Stored records
++++++

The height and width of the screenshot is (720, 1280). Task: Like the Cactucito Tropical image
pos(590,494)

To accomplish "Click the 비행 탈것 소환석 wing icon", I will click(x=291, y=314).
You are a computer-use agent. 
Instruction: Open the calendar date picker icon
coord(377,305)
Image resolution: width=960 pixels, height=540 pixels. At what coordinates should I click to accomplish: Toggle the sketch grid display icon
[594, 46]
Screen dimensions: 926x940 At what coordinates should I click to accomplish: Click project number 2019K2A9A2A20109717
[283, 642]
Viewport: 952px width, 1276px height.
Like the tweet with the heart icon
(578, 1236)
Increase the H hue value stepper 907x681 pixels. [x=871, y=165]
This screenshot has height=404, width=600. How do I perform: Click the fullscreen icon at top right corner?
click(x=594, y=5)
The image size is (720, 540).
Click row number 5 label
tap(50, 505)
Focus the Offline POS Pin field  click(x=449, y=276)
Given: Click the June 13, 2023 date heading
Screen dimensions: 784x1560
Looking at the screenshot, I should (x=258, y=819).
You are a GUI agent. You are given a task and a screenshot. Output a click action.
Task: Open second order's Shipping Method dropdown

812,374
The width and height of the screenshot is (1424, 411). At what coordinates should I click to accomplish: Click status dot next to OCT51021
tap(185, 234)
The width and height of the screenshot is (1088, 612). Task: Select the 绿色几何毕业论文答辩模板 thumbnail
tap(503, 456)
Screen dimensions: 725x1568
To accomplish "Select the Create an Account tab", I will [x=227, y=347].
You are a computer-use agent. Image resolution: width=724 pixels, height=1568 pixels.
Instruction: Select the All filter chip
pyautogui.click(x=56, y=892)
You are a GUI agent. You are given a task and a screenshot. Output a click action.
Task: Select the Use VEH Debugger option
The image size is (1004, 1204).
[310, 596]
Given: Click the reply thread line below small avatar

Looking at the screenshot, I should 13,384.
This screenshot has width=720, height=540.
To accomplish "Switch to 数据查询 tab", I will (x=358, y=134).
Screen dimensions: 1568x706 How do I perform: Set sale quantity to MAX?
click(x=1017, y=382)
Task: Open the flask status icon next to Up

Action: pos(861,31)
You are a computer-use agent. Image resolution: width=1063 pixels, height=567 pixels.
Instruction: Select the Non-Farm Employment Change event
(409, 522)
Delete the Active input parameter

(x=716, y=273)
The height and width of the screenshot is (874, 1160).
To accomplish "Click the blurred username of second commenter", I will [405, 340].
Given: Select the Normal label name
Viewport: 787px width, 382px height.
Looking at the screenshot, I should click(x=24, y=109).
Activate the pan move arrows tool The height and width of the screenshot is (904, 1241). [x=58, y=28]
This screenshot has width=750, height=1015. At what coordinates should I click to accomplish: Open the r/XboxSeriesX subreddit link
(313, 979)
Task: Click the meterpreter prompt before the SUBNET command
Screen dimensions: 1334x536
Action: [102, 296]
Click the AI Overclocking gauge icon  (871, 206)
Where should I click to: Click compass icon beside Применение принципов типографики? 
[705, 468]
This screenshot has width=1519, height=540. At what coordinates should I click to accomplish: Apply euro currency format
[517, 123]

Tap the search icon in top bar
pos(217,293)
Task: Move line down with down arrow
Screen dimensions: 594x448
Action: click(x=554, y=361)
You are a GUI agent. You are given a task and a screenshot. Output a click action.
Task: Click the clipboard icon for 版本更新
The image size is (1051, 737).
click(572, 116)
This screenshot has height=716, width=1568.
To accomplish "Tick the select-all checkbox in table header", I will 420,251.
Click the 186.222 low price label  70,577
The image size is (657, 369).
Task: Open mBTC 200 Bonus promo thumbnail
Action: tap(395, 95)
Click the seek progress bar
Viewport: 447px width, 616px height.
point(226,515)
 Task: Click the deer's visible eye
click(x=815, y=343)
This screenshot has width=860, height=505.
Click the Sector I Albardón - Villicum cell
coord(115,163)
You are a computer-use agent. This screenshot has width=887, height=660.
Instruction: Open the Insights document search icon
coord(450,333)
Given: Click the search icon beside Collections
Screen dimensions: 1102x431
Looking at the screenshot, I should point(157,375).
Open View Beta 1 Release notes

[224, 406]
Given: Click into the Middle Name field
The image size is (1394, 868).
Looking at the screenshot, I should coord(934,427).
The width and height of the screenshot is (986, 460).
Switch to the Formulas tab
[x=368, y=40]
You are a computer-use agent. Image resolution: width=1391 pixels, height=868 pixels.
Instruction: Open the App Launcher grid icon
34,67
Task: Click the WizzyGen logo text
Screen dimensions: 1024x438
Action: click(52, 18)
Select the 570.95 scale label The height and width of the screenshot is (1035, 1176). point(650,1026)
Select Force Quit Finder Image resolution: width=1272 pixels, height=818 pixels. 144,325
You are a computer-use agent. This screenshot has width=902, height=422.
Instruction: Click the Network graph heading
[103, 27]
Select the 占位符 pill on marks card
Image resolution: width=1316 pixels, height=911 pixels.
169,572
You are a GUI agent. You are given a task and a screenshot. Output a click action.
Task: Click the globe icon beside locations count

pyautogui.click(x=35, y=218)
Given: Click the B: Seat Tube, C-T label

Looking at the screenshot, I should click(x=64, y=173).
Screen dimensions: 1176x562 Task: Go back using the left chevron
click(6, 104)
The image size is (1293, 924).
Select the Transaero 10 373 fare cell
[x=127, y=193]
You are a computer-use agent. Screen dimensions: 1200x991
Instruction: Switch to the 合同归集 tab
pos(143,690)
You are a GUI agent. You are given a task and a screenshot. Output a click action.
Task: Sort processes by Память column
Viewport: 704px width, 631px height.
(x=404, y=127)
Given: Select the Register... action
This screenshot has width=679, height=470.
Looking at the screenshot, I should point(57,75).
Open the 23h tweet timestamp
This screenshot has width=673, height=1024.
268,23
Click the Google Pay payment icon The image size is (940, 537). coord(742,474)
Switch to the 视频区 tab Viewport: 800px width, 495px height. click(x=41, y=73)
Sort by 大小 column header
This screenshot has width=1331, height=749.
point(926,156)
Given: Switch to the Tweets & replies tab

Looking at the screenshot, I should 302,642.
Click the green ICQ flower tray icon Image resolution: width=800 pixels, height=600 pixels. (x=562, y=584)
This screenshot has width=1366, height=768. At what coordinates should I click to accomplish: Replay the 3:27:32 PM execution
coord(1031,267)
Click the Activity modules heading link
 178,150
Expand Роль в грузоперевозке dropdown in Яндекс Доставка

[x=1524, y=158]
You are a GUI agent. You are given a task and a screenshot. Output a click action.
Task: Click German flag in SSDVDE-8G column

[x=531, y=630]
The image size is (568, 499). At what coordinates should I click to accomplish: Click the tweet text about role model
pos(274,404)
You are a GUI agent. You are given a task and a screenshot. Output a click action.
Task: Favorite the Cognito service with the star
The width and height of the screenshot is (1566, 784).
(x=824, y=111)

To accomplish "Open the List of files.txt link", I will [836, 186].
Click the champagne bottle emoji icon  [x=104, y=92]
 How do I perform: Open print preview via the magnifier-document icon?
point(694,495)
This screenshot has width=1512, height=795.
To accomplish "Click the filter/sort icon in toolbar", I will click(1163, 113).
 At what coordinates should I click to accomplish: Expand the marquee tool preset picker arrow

++++++

Problem to work on ▸
Output all of the records, keeping every word exact.

Output of the exercise ▸
The height and width of the screenshot is (720, 1280). Task: Like the Cactucito Tropical image
pos(590,494)

To accomplish "Click the 비행 탈것 소환석 wing icon", I will click(x=291, y=314).
You are a computer-use agent. 
Instruction: Open the calendar date picker icon
coord(377,305)
Image resolution: width=960 pixels, height=540 pixels. At what coordinates should I click to accomplish: Toggle the sketch grid display icon
[594, 46]
Screen dimensions: 926x940 At what coordinates should I click to accomplish: Click project number 2019K2A9A2A20109717
[283, 642]
Viewport: 952px width, 1276px height.
Like the tweet with the heart icon
(578, 1236)
Increase the H hue value stepper 907x681 pixels. [x=871, y=165]
This screenshot has height=404, width=600. How do I perform: Click the fullscreen icon at top right corner?
click(x=594, y=5)
The image size is (720, 540).
Click row number 5 label
tap(50, 505)
Focus the Offline POS Pin field  click(x=449, y=276)
Given: Click the June 13, 2023 date heading
Screen dimensions: 784x1560
Looking at the screenshot, I should (x=258, y=819).
You are a GUI agent. You are given a task and a screenshot. Output a click action.
Task: Open second order's Shipping Method dropdown

812,374
The width and height of the screenshot is (1424, 411). At what coordinates should I click to accomplish: Click status dot next to OCT51021
tap(185, 234)
The width and height of the screenshot is (1088, 612). Task: Select the 绿色几何毕业论文答辩模板 thumbnail
tap(503, 456)
Screen dimensions: 725x1568
To accomplish "Select the Create an Account tab", I will [x=227, y=347].
You are a computer-use agent. Image resolution: width=724 pixels, height=1568 pixels.
Instruction: Select the All filter chip
pyautogui.click(x=56, y=892)
You are a GUI agent. You are given a task and a screenshot. Output a click action.
Task: Select the Use VEH Debugger option
The image size is (1004, 1204).
[310, 596]
Given: Click the reply thread line below small avatar

Looking at the screenshot, I should 13,384.
This screenshot has width=720, height=540.
To accomplish "Switch to 数据查询 tab", I will (x=358, y=134).
Screen dimensions: 1568x706 How do I perform: Set sale quantity to MAX?
click(x=1017, y=382)
Task: Open the flask status icon next to Up

Action: pos(861,31)
You are a computer-use agent. Image resolution: width=1063 pixels, height=567 pixels.
Instruction: Select the Non-Farm Employment Change event
(409, 522)
Delete the Active input parameter

(x=716, y=273)
The height and width of the screenshot is (874, 1160).
To accomplish "Click the blurred username of second commenter", I will [405, 340].
Given: Select the Normal label name
Viewport: 787px width, 382px height.
Looking at the screenshot, I should click(x=24, y=109).
Activate the pan move arrows tool The height and width of the screenshot is (904, 1241). [x=58, y=28]
This screenshot has width=750, height=1015. At what coordinates should I click to accomplish: Open the r/XboxSeriesX subreddit link
(313, 979)
Task: Click the meterpreter prompt before the SUBNET command
Screen dimensions: 1334x536
Action: [102, 296]
Click the AI Overclocking gauge icon  (871, 206)
Where should I click to: Click compass icon beside Применение принципов типографики? 
[705, 468]
This screenshot has width=1519, height=540. At what coordinates should I click to accomplish: Apply euro currency format
[517, 123]

Tap the search icon in top bar
pos(217,293)
Task: Move line down with down arrow
Screen dimensions: 594x448
Action: click(x=554, y=361)
You are a GUI agent. You are given a task and a screenshot. Output a click action.
Task: Click the clipboard icon for 版本更新
The image size is (1051, 737).
click(572, 116)
This screenshot has height=716, width=1568.
To accomplish "Tick the select-all checkbox in table header", I will 420,251.
Click the 186.222 low price label  70,577
The image size is (657, 369).
Task: Open mBTC 200 Bonus promo thumbnail
Action: tap(395, 95)
Click the seek progress bar
Viewport: 447px width, 616px height.
point(226,515)
 Task: Click the deer's visible eye
click(x=815, y=343)
This screenshot has width=860, height=505.
Click the Sector I Albardón - Villicum cell
coord(115,163)
You are a computer-use agent. This screenshot has width=887, height=660.
Instruction: Open the Insights document search icon
coord(450,333)
Given: Click the search icon beside Collections
Screen dimensions: 1102x431
Looking at the screenshot, I should point(157,375).
Open View Beta 1 Release notes

[224, 406]
Given: Click into the Middle Name field
The image size is (1394, 868).
Looking at the screenshot, I should coord(934,427).
The width and height of the screenshot is (986, 460).
Switch to the Formulas tab
[x=368, y=40]
You are a computer-use agent. Image resolution: width=1391 pixels, height=868 pixels.
Instruction: Open the App Launcher grid icon
34,67
Task: Click the WizzyGen logo text
Screen dimensions: 1024x438
Action: click(52, 18)
Select the 570.95 scale label The height and width of the screenshot is (1035, 1176). point(650,1026)
Select Force Quit Finder Image resolution: width=1272 pixels, height=818 pixels. 144,325
You are a computer-use agent. This screenshot has width=902, height=422.
Instruction: Click the Network graph heading
[103, 27]
Select the 占位符 pill on marks card
Image resolution: width=1316 pixels, height=911 pixels.
169,572
You are a GUI agent. You are given a task and a screenshot. Output a click action.
Task: Click the globe icon beside locations count

pyautogui.click(x=35, y=218)
Given: Click the B: Seat Tube, C-T label

Looking at the screenshot, I should click(x=64, y=173).
Screen dimensions: 1176x562 Task: Go back using the left chevron
click(6, 104)
The image size is (1293, 924).
Select the Transaero 10 373 fare cell
[x=127, y=193]
You are a computer-use agent. Screen dimensions: 1200x991
Instruction: Switch to the 合同归集 tab
pos(143,690)
You are a GUI agent. You are given a task and a screenshot. Output a click action.
Task: Sort processes by Память column
Viewport: 704px width, 631px height.
(x=404, y=127)
Given: Select the Register... action
This screenshot has width=679, height=470.
Looking at the screenshot, I should point(57,75).
Open the 23h tweet timestamp
This screenshot has width=673, height=1024.
268,23
Click the Google Pay payment icon The image size is (940, 537). coord(742,474)
Switch to the 视频区 tab Viewport: 800px width, 495px height. click(x=41, y=73)
Sort by 大小 column header
This screenshot has width=1331, height=749.
point(926,156)
Given: Switch to the Tweets & replies tab

Looking at the screenshot, I should 302,642.
Click the green ICQ flower tray icon Image resolution: width=800 pixels, height=600 pixels. (x=562, y=584)
This screenshot has width=1366, height=768. At what coordinates should I click to accomplish: Replay the 3:27:32 PM execution
coord(1031,267)
Click the Activity modules heading link
 178,150
Expand Роль в грузоперевозке dropdown in Яндекс Доставка

[x=1524, y=158]
You are a GUI agent. You are given a task and a screenshot. Output a click action.
Task: Click German flag in SSDVDE-8G column

[x=531, y=630]
The image size is (568, 499). At what coordinates should I click to accomplish: Click the tweet text about role model
pos(274,404)
You are a GUI agent. You are given a task and a screenshot. Output a click action.
Task: Favorite the Cognito service with the star
The width and height of the screenshot is (1566, 784).
(x=824, y=111)

To accomplish "Open the List of files.txt link", I will [836, 186].
Click the champagne bottle emoji icon  [x=104, y=92]
 How do I perform: Open print preview via the magnifier-document icon?
point(694,495)
This screenshot has width=1512, height=795.
To accomplish "Click the filter/sort icon in toolbar", I will click(1163, 113).
 At what coordinates should I click to accomplish: Expand the marquee tool preset picker arrow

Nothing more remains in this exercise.